A terceira, é do primeiro-ministro inglês Harold Wilson. Este substituíra um amigo dos americanos, Hugh Gaitskell, que tinha morrido depois de uma visita à União Soviética, Os serviços secretos ingleses começaram a suspeitar que a morte de Gaitskell tinha sido planeada pelos soviéticos para preparar o caminho para o seu próprio “protegido: Warold Wilson” (pag.107). A partir de 1974, quando Wilsom regressa ao poder, o M15 estabelece um plano para desacreditar dirigentes trabalhistas e divulga informações sobre Wilson, considerando que era um perigo para a segurança, obrigando-o assim a demitir-se a 16 de Março de 1976, sendo substituído James Callaghan, que era seu Ministro dos Negócios Estrangeiros e que tinha elaborado o já anteriormente referido”plano Callaghan”.
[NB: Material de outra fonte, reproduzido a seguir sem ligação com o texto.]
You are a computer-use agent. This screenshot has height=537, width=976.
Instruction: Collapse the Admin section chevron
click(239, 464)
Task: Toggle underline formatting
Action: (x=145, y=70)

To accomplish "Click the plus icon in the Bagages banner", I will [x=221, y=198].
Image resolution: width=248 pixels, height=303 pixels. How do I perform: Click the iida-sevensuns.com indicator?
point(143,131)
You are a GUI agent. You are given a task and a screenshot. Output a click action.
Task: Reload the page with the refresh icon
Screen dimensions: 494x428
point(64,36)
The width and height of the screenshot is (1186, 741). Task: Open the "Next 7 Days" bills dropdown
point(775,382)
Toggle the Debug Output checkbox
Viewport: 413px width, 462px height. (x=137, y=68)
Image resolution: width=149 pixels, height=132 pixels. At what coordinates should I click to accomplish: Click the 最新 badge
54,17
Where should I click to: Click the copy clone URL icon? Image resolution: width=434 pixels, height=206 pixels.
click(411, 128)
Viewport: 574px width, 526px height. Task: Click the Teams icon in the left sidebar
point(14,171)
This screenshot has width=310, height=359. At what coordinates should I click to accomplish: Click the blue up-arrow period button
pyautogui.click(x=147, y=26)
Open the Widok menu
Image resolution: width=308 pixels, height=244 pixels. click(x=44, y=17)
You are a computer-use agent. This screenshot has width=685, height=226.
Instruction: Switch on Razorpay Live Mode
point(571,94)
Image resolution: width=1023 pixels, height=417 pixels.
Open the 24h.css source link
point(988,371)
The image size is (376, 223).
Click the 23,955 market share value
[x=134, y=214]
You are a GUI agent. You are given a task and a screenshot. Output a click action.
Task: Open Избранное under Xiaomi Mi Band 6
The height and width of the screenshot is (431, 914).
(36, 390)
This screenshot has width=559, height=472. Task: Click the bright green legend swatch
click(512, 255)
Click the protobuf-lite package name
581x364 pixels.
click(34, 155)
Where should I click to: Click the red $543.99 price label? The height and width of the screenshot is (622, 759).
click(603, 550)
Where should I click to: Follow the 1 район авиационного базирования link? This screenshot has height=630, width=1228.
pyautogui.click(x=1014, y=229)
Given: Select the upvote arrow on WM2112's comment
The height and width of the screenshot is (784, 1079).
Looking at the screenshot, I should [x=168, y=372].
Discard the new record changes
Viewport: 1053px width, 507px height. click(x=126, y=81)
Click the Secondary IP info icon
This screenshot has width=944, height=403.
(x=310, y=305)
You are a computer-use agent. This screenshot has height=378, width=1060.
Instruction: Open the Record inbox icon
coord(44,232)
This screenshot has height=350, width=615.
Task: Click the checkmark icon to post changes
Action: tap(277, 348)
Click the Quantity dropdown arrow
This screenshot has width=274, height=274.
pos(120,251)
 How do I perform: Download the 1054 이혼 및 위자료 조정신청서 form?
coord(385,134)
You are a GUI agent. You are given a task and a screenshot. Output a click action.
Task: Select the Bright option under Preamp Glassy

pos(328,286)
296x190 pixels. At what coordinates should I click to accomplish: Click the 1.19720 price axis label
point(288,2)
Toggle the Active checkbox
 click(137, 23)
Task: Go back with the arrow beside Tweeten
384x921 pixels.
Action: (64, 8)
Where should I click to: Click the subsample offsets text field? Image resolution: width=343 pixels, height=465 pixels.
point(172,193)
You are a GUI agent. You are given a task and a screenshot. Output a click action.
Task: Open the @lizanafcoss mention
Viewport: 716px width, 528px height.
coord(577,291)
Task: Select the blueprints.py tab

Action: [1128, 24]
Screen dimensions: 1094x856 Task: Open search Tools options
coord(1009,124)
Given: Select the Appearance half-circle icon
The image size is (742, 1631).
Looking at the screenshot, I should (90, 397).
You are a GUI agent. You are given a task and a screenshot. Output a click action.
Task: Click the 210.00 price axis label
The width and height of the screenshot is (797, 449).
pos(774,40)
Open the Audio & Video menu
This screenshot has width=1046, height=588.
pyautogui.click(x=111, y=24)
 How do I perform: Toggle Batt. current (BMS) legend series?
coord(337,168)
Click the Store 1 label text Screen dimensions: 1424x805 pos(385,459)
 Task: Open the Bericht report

Por último temos Olof Palme, que estava também na mira da curiosidade da CIA e que foi assassinado a 28 de Fevereiro de 1986, suspeita-se pelos seus próprios serviços secretos.

O mais interessante é que Mário Soares se transforma, depois de dúvidas iniciais de Kissinger se conseguiria deter a Revolução, no homem dos americanos para a Internacional Socialista, começando a ser visto pelos seus pares com essas funções.

As informações e os factos relatados neste livro, pelo menos em relação às ligações com os americanos e com a CIA e o Secretário de Estado Kissinger, são de certo modo confirmados por um livro, que também li recentemente, Carlucci vs. Kissinger, os EUA e a Revolução Portuguesa, de Bernardino Gomes e Tiago Moreira de Sá (Dom Quixote, 2008), apesar dos autores nunca citarem o livro de Rui Mateus e darem à sua prosa um tom mais de investigação universitária, evitando, como faz Mateus, um ajuste de contas com Mário Soares.

Pelo descrito, parece-me, se ainda for possível, uma leitura deste livro pelos factos por ele relatados, tendo sempre a prevenção de que estamos perante alguém ressabiado e que conta a história da Revolução Portuguesa muito à sua maneira.

1 comentário:

Anónimo disse...

É perfeitamente possível lê-lo:

http://ferrao.org/documentos/Livro_Contos_Proibidos.pdf

Está online :-)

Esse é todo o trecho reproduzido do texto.